[RECORD EXCERPTS — start]

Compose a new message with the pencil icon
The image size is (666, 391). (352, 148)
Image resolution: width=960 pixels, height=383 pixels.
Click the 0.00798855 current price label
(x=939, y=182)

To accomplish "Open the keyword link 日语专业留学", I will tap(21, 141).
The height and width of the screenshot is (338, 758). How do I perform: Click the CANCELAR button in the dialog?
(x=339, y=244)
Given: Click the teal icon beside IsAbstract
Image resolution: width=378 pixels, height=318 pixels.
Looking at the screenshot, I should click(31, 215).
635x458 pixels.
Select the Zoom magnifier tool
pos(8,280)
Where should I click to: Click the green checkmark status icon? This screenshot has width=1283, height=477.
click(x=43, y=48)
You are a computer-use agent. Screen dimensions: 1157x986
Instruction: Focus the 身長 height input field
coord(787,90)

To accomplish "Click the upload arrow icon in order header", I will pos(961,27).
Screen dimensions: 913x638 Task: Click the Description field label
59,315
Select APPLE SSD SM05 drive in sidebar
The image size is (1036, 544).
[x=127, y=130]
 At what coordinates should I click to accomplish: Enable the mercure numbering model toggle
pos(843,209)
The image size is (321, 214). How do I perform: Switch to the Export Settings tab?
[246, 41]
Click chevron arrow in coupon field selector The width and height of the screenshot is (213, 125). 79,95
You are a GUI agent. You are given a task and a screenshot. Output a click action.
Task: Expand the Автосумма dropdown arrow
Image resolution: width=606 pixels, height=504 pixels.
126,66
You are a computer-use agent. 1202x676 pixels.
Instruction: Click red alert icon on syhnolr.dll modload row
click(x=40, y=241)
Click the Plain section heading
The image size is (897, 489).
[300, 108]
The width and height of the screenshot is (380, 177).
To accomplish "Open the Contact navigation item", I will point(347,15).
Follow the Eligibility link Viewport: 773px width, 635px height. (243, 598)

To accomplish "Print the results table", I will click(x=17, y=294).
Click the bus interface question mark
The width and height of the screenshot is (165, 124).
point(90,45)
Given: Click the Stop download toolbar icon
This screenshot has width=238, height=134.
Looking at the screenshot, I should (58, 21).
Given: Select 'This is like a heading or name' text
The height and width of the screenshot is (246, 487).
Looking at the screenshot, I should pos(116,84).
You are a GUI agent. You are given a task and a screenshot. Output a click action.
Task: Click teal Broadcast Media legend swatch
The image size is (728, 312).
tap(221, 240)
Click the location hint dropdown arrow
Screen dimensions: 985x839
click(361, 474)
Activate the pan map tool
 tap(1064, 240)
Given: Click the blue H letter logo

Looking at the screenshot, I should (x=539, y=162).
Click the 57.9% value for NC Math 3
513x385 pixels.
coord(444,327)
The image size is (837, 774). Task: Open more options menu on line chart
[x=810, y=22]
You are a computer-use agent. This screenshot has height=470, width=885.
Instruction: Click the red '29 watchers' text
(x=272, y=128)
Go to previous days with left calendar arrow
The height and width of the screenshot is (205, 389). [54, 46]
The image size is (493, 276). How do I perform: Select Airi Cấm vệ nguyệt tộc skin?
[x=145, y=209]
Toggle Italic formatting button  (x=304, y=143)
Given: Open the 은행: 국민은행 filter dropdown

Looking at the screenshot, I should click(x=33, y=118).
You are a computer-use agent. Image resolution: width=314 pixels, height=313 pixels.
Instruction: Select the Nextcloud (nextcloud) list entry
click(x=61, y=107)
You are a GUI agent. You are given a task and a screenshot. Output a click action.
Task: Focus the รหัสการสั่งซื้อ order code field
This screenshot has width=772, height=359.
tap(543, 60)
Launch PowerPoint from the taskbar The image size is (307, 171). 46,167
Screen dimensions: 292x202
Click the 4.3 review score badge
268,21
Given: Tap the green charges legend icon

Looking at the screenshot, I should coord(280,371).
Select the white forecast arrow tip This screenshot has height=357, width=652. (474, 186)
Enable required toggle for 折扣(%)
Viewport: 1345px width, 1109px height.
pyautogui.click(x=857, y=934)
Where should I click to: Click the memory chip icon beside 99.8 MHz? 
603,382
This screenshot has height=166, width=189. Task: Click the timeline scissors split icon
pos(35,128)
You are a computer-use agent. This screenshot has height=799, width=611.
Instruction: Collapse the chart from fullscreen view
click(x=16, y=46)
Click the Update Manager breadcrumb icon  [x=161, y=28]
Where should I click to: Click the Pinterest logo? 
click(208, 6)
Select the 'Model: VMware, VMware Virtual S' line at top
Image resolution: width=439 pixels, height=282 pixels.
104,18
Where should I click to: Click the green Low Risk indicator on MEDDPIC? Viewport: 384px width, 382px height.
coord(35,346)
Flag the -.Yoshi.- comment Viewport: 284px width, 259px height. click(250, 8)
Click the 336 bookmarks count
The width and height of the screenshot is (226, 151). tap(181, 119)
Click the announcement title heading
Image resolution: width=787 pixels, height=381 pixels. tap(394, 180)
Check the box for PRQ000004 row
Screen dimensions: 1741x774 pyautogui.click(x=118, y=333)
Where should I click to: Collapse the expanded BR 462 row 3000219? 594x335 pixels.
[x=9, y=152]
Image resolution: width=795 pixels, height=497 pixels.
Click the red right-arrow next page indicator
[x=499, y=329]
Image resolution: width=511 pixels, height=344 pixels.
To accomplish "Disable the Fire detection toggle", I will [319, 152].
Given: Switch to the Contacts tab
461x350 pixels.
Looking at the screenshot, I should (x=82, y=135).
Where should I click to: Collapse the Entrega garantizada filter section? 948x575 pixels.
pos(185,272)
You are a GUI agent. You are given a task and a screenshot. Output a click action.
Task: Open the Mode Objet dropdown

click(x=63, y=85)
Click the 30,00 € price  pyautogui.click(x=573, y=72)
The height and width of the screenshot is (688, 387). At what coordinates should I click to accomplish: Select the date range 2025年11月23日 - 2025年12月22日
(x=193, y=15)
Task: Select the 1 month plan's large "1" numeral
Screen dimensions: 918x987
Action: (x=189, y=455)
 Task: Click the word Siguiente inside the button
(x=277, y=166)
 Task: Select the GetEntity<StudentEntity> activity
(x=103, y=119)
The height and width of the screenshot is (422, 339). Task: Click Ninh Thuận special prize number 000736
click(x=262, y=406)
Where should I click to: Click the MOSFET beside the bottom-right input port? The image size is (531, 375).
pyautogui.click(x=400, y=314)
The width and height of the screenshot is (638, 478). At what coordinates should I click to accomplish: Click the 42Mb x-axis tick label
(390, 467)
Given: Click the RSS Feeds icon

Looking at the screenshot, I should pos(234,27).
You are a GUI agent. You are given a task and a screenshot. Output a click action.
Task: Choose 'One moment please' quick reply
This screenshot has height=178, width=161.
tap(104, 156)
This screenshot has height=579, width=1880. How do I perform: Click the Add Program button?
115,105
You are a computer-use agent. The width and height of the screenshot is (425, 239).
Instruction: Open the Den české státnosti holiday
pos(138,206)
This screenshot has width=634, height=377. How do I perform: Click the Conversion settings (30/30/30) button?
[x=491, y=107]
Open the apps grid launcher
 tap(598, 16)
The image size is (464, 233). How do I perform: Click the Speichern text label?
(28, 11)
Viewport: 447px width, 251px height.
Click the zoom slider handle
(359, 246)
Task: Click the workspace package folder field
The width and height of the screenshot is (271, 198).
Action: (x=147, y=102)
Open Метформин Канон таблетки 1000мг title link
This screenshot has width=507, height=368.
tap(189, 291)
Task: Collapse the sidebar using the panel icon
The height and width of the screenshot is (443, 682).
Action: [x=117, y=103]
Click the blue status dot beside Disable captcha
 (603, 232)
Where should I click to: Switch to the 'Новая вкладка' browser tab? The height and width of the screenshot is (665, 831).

[RECORD EXCERPTS — finish]

◆ **TASK TO COMPLETE**: Output every record verbatim.

◆ **ANSWER BOX**:
Compose a new message with the pencil icon
The image size is (666, 391). (352, 148)
Image resolution: width=960 pixels, height=383 pixels.
Click the 0.00798855 current price label
(x=939, y=182)

To accomplish "Open the keyword link 日语专业留学", I will tap(21, 141).
The height and width of the screenshot is (338, 758). How do I perform: Click the CANCELAR button in the dialog?
(x=339, y=244)
Given: Click the teal icon beside IsAbstract
Image resolution: width=378 pixels, height=318 pixels.
Looking at the screenshot, I should click(31, 215).
635x458 pixels.
Select the Zoom magnifier tool
pos(8,280)
Where should I click to: Click the green checkmark status icon? This screenshot has width=1283, height=477.
click(x=43, y=48)
You are a computer-use agent. Screen dimensions: 1157x986
Instruction: Focus the 身長 height input field
coord(787,90)

To accomplish "Click the upload arrow icon in order header", I will pos(961,27).
Screen dimensions: 913x638 Task: Click the Description field label
59,315
Select APPLE SSD SM05 drive in sidebar
The image size is (1036, 544).
[x=127, y=130]
 At what coordinates should I click to accomplish: Enable the mercure numbering model toggle
pos(843,209)
The image size is (321, 214). How do I perform: Switch to the Export Settings tab?
[246, 41]
Click chevron arrow in coupon field selector The width and height of the screenshot is (213, 125). 79,95
You are a GUI agent. You are given a task and a screenshot. Output a click action.
Task: Expand the Автосумма dropdown arrow
Image resolution: width=606 pixels, height=504 pixels.
126,66
You are a computer-use agent. 1202x676 pixels.
Instruction: Click red alert icon on syhnolr.dll modload row
click(x=40, y=241)
Click the Plain section heading
The image size is (897, 489).
[300, 108]
The width and height of the screenshot is (380, 177).
To accomplish "Open the Contact navigation item", I will point(347,15).
Follow the Eligibility link Viewport: 773px width, 635px height. (243, 598)

To accomplish "Print the results table", I will click(x=17, y=294).
Click the bus interface question mark
The width and height of the screenshot is (165, 124).
point(90,45)
Given: Click the Stop download toolbar icon
This screenshot has width=238, height=134.
Looking at the screenshot, I should (58, 21).
Given: Select 'This is like a heading or name' text
The height and width of the screenshot is (246, 487).
Looking at the screenshot, I should pos(116,84).
You are a GUI agent. You are given a task and a screenshot. Output a click action.
Task: Click teal Broadcast Media legend swatch
The image size is (728, 312).
tap(221, 240)
Click the location hint dropdown arrow
Screen dimensions: 985x839
click(361, 474)
Activate the pan map tool
 tap(1064, 240)
Given: Click the blue H letter logo

Looking at the screenshot, I should (x=539, y=162).
Click the 57.9% value for NC Math 3
513x385 pixels.
coord(444,327)
The image size is (837, 774). Task: Open more options menu on line chart
[x=810, y=22]
You are a computer-use agent. This screenshot has height=470, width=885.
Instruction: Click the red '29 watchers' text
(x=272, y=128)
Go to previous days with left calendar arrow
The height and width of the screenshot is (205, 389). [54, 46]
The image size is (493, 276). How do I perform: Select Airi Cấm vệ nguyệt tộc skin?
[x=145, y=209]
Toggle Italic formatting button  (x=304, y=143)
Given: Open the 은행: 국민은행 filter dropdown

Looking at the screenshot, I should click(x=33, y=118).
You are a computer-use agent. Image resolution: width=314 pixels, height=313 pixels.
Instruction: Select the Nextcloud (nextcloud) list entry
click(x=61, y=107)
You are a GUI agent. You are given a task and a screenshot. Output a click action.
Task: Focus the รหัสการสั่งซื้อ order code field
This screenshot has width=772, height=359.
tap(543, 60)
Launch PowerPoint from the taskbar The image size is (307, 171). 46,167
Screen dimensions: 292x202
Click the 4.3 review score badge
268,21
Given: Tap the green charges legend icon

Looking at the screenshot, I should coord(280,371).
Select the white forecast arrow tip This screenshot has height=357, width=652. (474, 186)
Enable required toggle for 折扣(%)
Viewport: 1345px width, 1109px height.
pyautogui.click(x=857, y=934)
Where should I click to: Click the memory chip icon beside 99.8 MHz? 
603,382
This screenshot has height=166, width=189. Task: Click the timeline scissors split icon
pos(35,128)
You are a computer-use agent. This screenshot has height=799, width=611.
Instruction: Collapse the chart from fullscreen view
click(x=16, y=46)
Click the Update Manager breadcrumb icon  [x=161, y=28]
Where should I click to: Click the Pinterest logo? 
click(208, 6)
Select the 'Model: VMware, VMware Virtual S' line at top
Image resolution: width=439 pixels, height=282 pixels.
104,18
Where should I click to: Click the green Low Risk indicator on MEDDPIC? Viewport: 384px width, 382px height.
coord(35,346)
Flag the -.Yoshi.- comment Viewport: 284px width, 259px height. click(250, 8)
Click the 336 bookmarks count
The width and height of the screenshot is (226, 151). tap(181, 119)
Click the announcement title heading
Image resolution: width=787 pixels, height=381 pixels. tap(394, 180)
Check the box for PRQ000004 row
Screen dimensions: 1741x774 pyautogui.click(x=118, y=333)
Where should I click to: Collapse the expanded BR 462 row 3000219? 594x335 pixels.
[x=9, y=152]
Image resolution: width=795 pixels, height=497 pixels.
Click the red right-arrow next page indicator
[x=499, y=329]
Image resolution: width=511 pixels, height=344 pixels.
To accomplish "Disable the Fire detection toggle", I will [319, 152].
Given: Switch to the Contacts tab
461x350 pixels.
Looking at the screenshot, I should (x=82, y=135).
Where should I click to: Collapse the Entrega garantizada filter section? 948x575 pixels.
pos(185,272)
You are a GUI agent. You are given a task and a screenshot. Output a click action.
Task: Open the Mode Objet dropdown

click(x=63, y=85)
Click the 30,00 € price  pyautogui.click(x=573, y=72)
The height and width of the screenshot is (688, 387). At what coordinates should I click to accomplish: Select the date range 2025年11月23日 - 2025年12月22日
(x=193, y=15)
Task: Select the 1 month plan's large "1" numeral
Screen dimensions: 918x987
Action: (x=189, y=455)
 Task: Click the word Siguiente inside the button
(x=277, y=166)
 Task: Select the GetEntity<StudentEntity> activity
(x=103, y=119)
The height and width of the screenshot is (422, 339). Task: Click Ninh Thuận special prize number 000736
click(x=262, y=406)
Where should I click to: Click the MOSFET beside the bottom-right input port? The image size is (531, 375).
pyautogui.click(x=400, y=314)
The width and height of the screenshot is (638, 478). At what coordinates should I click to accomplish: Click the 42Mb x-axis tick label
(390, 467)
Given: Click the RSS Feeds icon

Looking at the screenshot, I should pos(234,27).
You are a GUI agent. You are given a task and a screenshot. Output a click action.
Task: Choose 'One moment please' quick reply
This screenshot has height=178, width=161.
tap(104, 156)
This screenshot has height=579, width=1880. How do I perform: Click the Add Program button?
115,105
You are a computer-use agent. The width and height of the screenshot is (425, 239).
Instruction: Open the Den české státnosti holiday
pos(138,206)
This screenshot has width=634, height=377. How do I perform: Click the Conversion settings (30/30/30) button?
[x=491, y=107]
Open the apps grid launcher
 tap(598, 16)
The image size is (464, 233). How do I perform: Click the Speichern text label?
(28, 11)
Viewport: 447px width, 251px height.
Click the zoom slider handle
(359, 246)
Task: Click the workspace package folder field
The width and height of the screenshot is (271, 198).
Action: (x=147, y=102)
Open Метформин Канон таблетки 1000мг title link
This screenshot has width=507, height=368.
tap(189, 291)
Task: Collapse the sidebar using the panel icon
The height and width of the screenshot is (443, 682).
Action: [x=117, y=103]
Click the blue status dot beside Disable captcha
 (603, 232)
Where should I click to: Switch to the 'Новая вкладка' browser tab? The height and width of the screenshot is (665, 831).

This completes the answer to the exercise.